Solo en el Gran Buenos Aires hay entre 1,5 y
2 millones de pobres nuevos, mientras que la cifra a nivel nacional es superior
al doble.
El primer salto, que se evidenció desde fines
de noviembre hasta marzo, tuvo que ver con la fuerte suba en el precio de los
alimentos, variable que pesa mucho en la canasta de quienes tienen los menores
ingresos. Fue, por eso, también en ese período en el que se observó un aumento
de la indigencia, que en la mayoría de los estudios, como en el que hizo el Centro
de Economía Política Argentina (CEPA) junto al Instituto de Economía Popular
(INDEP), subió del 5% al 7 por ciento.
En el informe de estos analistas, publicado
por estos días, se vio que la pobreza para GBA desde fines del año pasado subió
desde un 24,4% al 31,42% en marzo (un 7% más) y luego al 33,25%, casi un 10%
más. Esto, según los investigadores Hernán Letcher y Eva Sacco, significa una
suba de 1,7 millones de pobres solo en el área metropolitana.
Algo similar encontró el instituto Gino
Germani, de la Facultad de Ciencias Sociales de la Universidad de Buenos Aires.
Según este centro, la pobreza en GBA subió del 22% al 35,5% (indigencia pasó de
5,9% al 7,7%). Esto fue porque el porcentaje de pobres pasó de 23,8% al 38,2%
en el conurbano (indigencia del 6,8% al 9%), mientras que subió del 12,6% al
21,8% en la Capital Federal, con un incremento de la indigencia del 1,1% al 1,4
por ciento.
Estos guarismos, de medirse en todo el país,
significaría que desde que asumió Mauricio Macri en la Rosada habrían entre 4,5
y 5 millones nuevos de pobres, según estimó el investigador de Gino Germani,
Eduardo Chavez Molina.
También la Universidad Católica Argentina
(UCA), que a través de su Observatorio de la Deuda Social mide pobreza hace
años, estimó que la misma está cercana al 35% por estos días. Es que la casa de
estudios había calculado que entre noviembre y marzo se habían creado 1,4
millones de pobres y, según dijo el investigador Agustín Salvia, el tarifazo
tuvo un impacto importante en los deciles de la población con menores ingresos.

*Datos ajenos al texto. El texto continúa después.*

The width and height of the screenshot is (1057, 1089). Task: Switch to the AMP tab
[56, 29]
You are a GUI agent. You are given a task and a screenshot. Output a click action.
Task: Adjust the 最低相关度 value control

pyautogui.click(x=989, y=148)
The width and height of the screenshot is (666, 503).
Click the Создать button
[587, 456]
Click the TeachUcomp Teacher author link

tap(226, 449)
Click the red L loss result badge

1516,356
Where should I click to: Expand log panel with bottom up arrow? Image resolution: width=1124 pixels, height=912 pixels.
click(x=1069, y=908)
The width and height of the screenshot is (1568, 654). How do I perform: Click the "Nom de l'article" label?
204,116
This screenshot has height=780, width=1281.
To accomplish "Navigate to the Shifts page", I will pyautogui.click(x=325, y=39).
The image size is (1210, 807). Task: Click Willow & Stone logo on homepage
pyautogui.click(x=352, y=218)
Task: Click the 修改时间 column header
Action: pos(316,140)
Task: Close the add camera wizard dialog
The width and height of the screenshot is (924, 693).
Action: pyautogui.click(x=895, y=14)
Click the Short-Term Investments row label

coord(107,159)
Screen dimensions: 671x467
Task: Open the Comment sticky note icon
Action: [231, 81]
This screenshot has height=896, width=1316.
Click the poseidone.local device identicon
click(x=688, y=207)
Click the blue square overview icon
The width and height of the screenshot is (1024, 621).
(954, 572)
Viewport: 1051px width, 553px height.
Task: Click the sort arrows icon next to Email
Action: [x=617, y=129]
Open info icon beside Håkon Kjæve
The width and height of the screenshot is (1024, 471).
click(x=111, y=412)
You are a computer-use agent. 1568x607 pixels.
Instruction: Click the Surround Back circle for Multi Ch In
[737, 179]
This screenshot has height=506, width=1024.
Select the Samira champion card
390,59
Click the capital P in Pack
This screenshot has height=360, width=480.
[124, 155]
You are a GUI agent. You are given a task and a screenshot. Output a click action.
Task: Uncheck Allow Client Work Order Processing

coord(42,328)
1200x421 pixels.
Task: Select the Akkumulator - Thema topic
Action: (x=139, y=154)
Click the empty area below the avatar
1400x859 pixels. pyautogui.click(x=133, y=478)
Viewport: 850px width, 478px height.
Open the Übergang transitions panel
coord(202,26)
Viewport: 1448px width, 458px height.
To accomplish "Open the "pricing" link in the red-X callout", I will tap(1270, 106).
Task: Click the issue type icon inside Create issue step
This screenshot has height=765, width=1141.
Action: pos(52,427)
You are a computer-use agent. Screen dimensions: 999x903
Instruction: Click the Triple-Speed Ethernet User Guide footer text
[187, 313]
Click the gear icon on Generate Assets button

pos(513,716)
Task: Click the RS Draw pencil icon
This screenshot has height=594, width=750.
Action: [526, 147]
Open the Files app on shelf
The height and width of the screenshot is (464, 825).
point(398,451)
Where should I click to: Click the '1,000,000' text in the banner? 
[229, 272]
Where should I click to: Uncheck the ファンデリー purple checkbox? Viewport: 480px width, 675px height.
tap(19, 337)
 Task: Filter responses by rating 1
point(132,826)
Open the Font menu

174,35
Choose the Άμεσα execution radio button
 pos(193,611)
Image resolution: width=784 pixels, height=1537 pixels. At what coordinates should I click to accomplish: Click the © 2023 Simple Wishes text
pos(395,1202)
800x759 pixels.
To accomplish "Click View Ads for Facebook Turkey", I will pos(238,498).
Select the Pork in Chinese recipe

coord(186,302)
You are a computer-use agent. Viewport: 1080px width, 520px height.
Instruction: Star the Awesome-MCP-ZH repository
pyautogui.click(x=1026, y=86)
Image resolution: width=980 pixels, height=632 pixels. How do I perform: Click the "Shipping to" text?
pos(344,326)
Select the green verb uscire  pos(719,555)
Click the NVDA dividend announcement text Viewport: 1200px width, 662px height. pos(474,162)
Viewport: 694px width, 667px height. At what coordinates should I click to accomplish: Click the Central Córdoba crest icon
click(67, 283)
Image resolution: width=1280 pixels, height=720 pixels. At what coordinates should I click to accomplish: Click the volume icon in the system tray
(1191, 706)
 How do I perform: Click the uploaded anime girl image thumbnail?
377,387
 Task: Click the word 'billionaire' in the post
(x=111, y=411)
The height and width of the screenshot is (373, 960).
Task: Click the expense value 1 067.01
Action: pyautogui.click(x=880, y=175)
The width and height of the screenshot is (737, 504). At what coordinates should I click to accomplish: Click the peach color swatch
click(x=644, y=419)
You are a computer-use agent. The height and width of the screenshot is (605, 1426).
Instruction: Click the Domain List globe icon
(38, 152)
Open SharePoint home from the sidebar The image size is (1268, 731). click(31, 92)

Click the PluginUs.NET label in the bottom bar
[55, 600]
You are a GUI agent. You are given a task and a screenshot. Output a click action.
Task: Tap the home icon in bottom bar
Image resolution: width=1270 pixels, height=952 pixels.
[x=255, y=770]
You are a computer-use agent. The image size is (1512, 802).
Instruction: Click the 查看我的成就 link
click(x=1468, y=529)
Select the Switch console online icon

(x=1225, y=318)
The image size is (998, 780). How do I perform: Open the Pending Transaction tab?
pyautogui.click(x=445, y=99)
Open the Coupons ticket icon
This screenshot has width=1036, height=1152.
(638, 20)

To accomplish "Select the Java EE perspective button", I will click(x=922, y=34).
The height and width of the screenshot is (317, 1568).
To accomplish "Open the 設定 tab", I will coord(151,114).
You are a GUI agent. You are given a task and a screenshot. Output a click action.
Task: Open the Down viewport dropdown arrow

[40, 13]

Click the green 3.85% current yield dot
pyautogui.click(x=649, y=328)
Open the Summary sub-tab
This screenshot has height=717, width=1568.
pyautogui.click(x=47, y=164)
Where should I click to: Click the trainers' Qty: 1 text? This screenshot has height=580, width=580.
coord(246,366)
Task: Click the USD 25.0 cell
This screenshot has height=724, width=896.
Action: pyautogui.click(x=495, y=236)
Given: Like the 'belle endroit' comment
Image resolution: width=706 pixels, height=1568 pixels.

Además, para Salvia el alcance de la tarifa
social es limitado. Por otro lado, para el economista también compensó, en
parte, la suba en las jubilaciones, las paritarias y la actualización de las
asignaciones.
Otro grupo de estudios que calculó una suba
importante en los guarismos fue el Centro Scalabrini Ortiz, que durante el
kirchnerismo encontró que el porcentaje de necesitados era más bajo que el
resto (cercano al 14%) y que ahora es más cercano al 19 por ciento.